The riskiest economic gamble of Trump’s presidency could spread as it enters a new and dangerous phase by imposing direct costs on companies and consumers globally. It’s the first time the U.S. has imposed tariffs aimed just at Chinese goods and follows months of accusations that Beijing stole American intellectual property and unfairly swelled America’s trade deficit.

U.S. Appetite

Imports from China rose 630% in 20 years as demand shifted to electronics

“Clearly the first salvos have been exchanged and in that sense, the trade war has started. There is no obvious end to this,” said Louis Kuijs, chief Asia economist at Oxford Economics.

As the world’s most developed nation and the rule-maker of the current global governing system, there is “astounding absurdity” in the U.S. complaining that it’s been bullied in trade, the People’s Daily, the flagship newspaper of the Communist Party of China, said in a Chinese language commentary on Friday.

Stocks Down

Chinese stocks have taken a beating in recent weeks, and are down more than 16 percent this year, as concerns about the trade war have mingled with worries about China’s ability to control its debt and maintain growth. They were 1.1 percent higher at 1:46 p.m. in Shanghai, after earlier falling as much as 1.6 percent. U.S. stocks are up slightly more than 2 percent this year as investors have weighed the threat of trade frictions against the strong performance of the U.S. economy.

Trump is doubling down on his promise to put “America First” in the nation’s foreign and economic policies. He blames China for a bilateral trade deficit of $336 billion and for costing U.S. manufacturing jobs.Risk to GrowthThe tariffs could jeopardize a U.S. economic upswing that has extended to nine years and pushed the jobless rate to the lowest in nearly half a century. U.S. and Chinese companies will now find it costlier to trade with each other, meaning less demand and higher prices. The International Monetary Fund warns an extended spat could undermine the strongest global expansion since 2011.

The extent of the economic damage will depend on how far both sides go. If the U.S. and China cool off after a first round of tariffs, the impact on their economies will be modest, according to Bloomberg Economics. Under a full-blown trade war in which the U.S. slaps 10 percent tariffs on all other countries and they respond, the economists reckon U.S. growth would slow by 0.8 percentage point by 2020.

The impact of the first round of tariffs on $34 billion in Chinese goods will be “quite small,” said Ethan Harris, head of global economic research at Bank of America Merrill Lynch.
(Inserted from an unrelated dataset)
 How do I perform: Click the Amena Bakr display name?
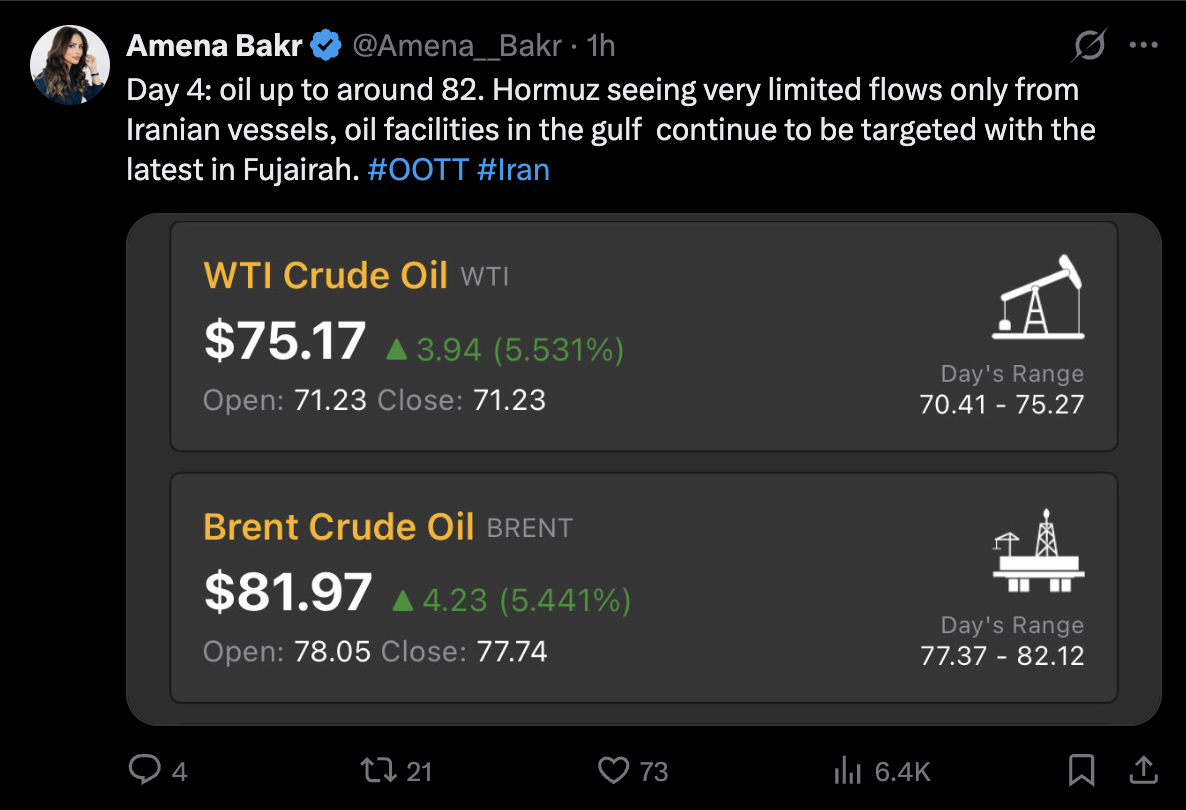click(214, 45)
But he doesn’t “see the war ending until there are casualties.”

“This plays out over the next few months, until both sides start to feel a little pain and realize this isn’t a bloodless march to victory,” said Harris.

JPMorgan Chase & Co. economists warn the biggest risk may come from the indirect impact of tightening credit conditions and business confidence, reducing scope for investment and hiring while undermining financial markets.
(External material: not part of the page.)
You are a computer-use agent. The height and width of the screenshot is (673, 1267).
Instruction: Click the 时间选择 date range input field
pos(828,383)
Beijing has shown little interest in making fundamental changes to its economic model. Xi has balked at U.S. demands to stop subsidizing Chinese firms under his plan to make the nation a leader in key technologies by 2025. Negotiations between the two countries petered out with the Chinese accusing the U.S. of blackmail.
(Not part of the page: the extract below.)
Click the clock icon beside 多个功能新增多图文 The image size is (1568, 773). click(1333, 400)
The U.S. imports much more from China than the reverse, giving the U.S. an advantage in a tariff dispute. That means that if the dispute deteriorates, Beijing will run out of products to impose tariffs on much faster than the U.S., and so might retaliate against American companies operating in China. It could even take the drastic steps of devaluing the yuan or reducing its $1.2 trillion holdings of U.S. Treasuries, measures that would hurt it as well as the U.S.

In the past, the U.S. used its economic clout to win trade skirmishes with developing countries, said James Boughton, a senior fellow at the Centre for International Governance Innovation in Waterloo, Ontario. China, whose economy has grown tenfold since it joined the World Trade Organization in 2001, poses a much more formidable adversary.

“The dynamic is different from anything we’ve seen,” said Boughton. “China has an ability to ride out this kind of pressure, to weather the storm, that a lot of countries didn’t have in the past.”